◆ Problem description ◆
Set down without change every line from the line that contains "The image size" through the end of the listing, and only those lines. No pictures.
↓
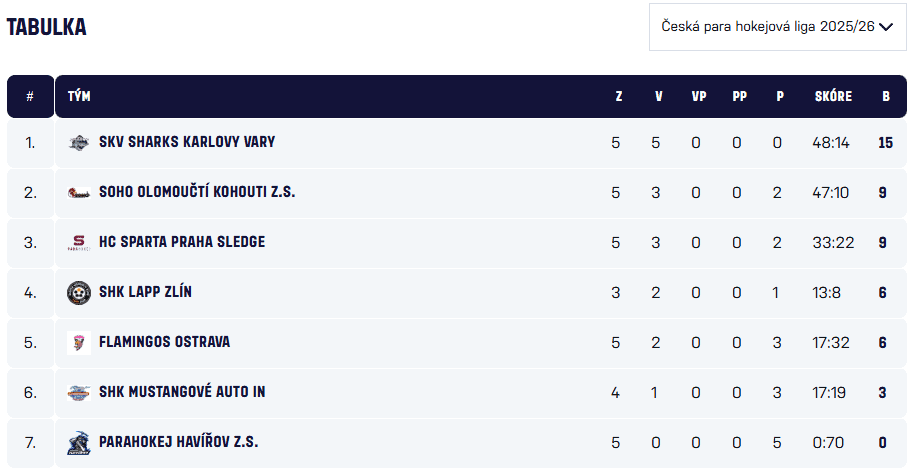The height and width of the screenshot is (474, 913).
Task: Click the SKV Sharks Karlovy Vary logo
Action: (79, 143)
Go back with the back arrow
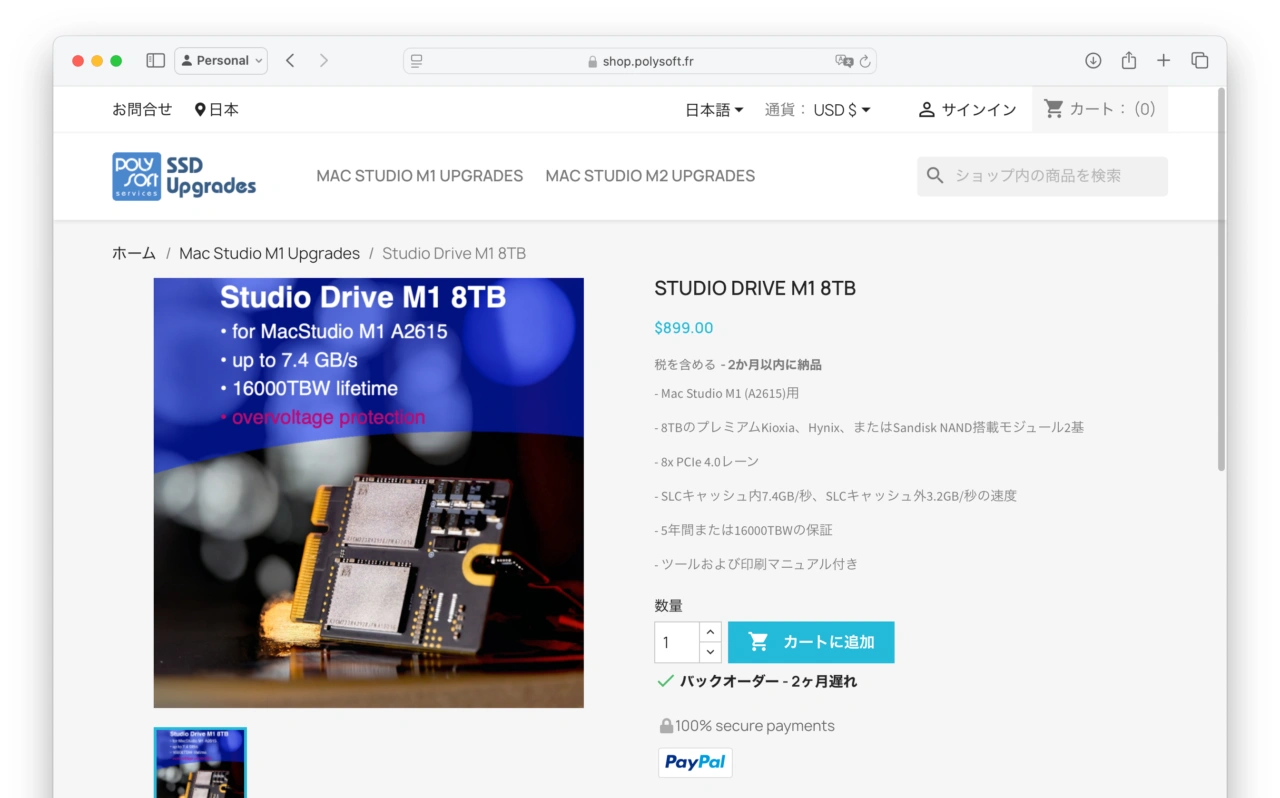 pyautogui.click(x=290, y=61)
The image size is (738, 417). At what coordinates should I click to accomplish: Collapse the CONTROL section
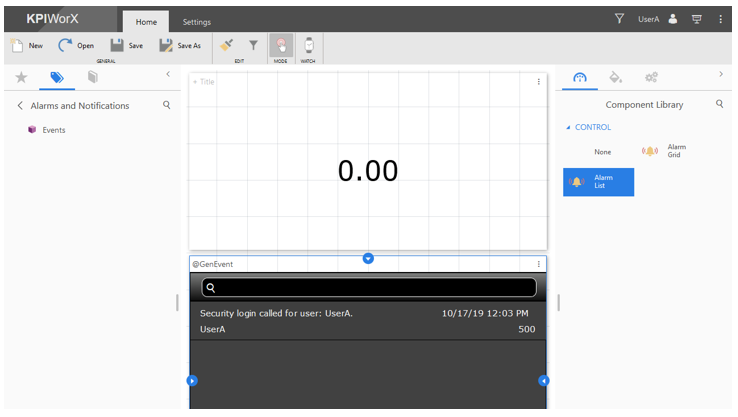pyautogui.click(x=569, y=127)
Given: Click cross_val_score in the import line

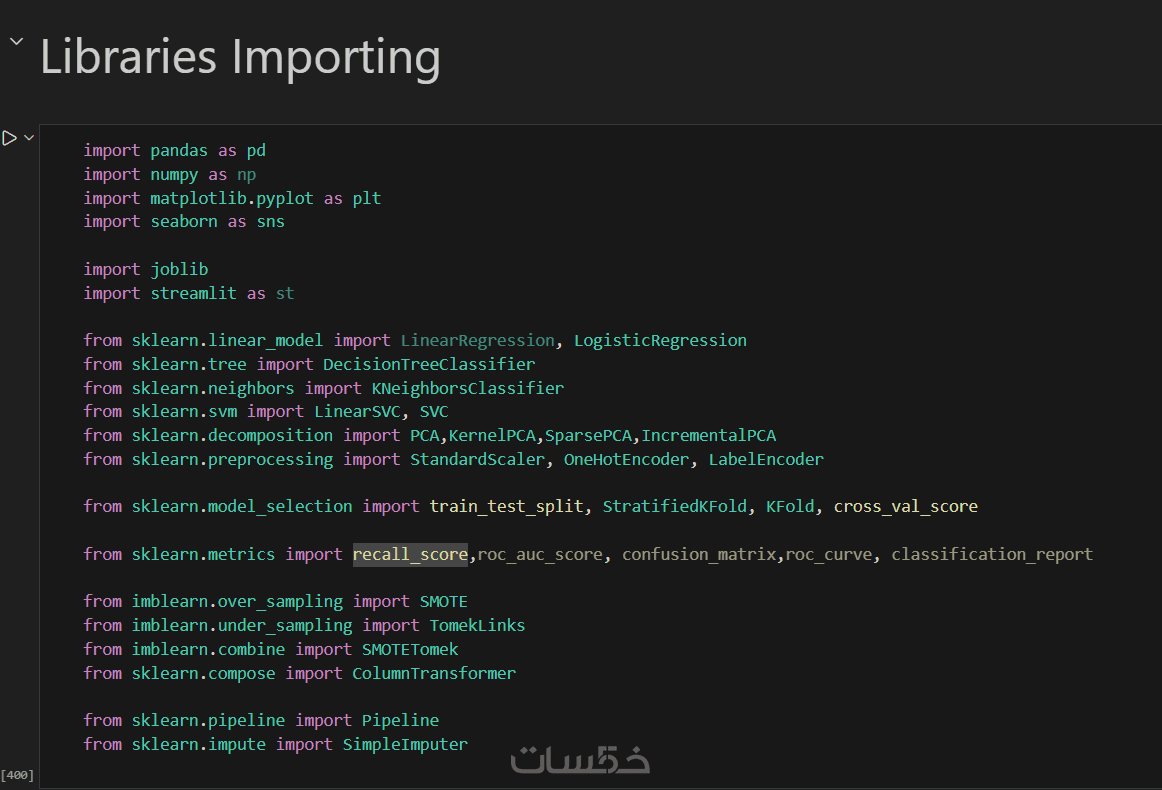Looking at the screenshot, I should (905, 506).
↑
◆ Exercise response ◆
The image size is (738, 417). At what coordinates should I click to accomplish: Collapse the CONTROL section
pyautogui.click(x=569, y=127)
Given: Click cross_val_score in the import line

Looking at the screenshot, I should (905, 506).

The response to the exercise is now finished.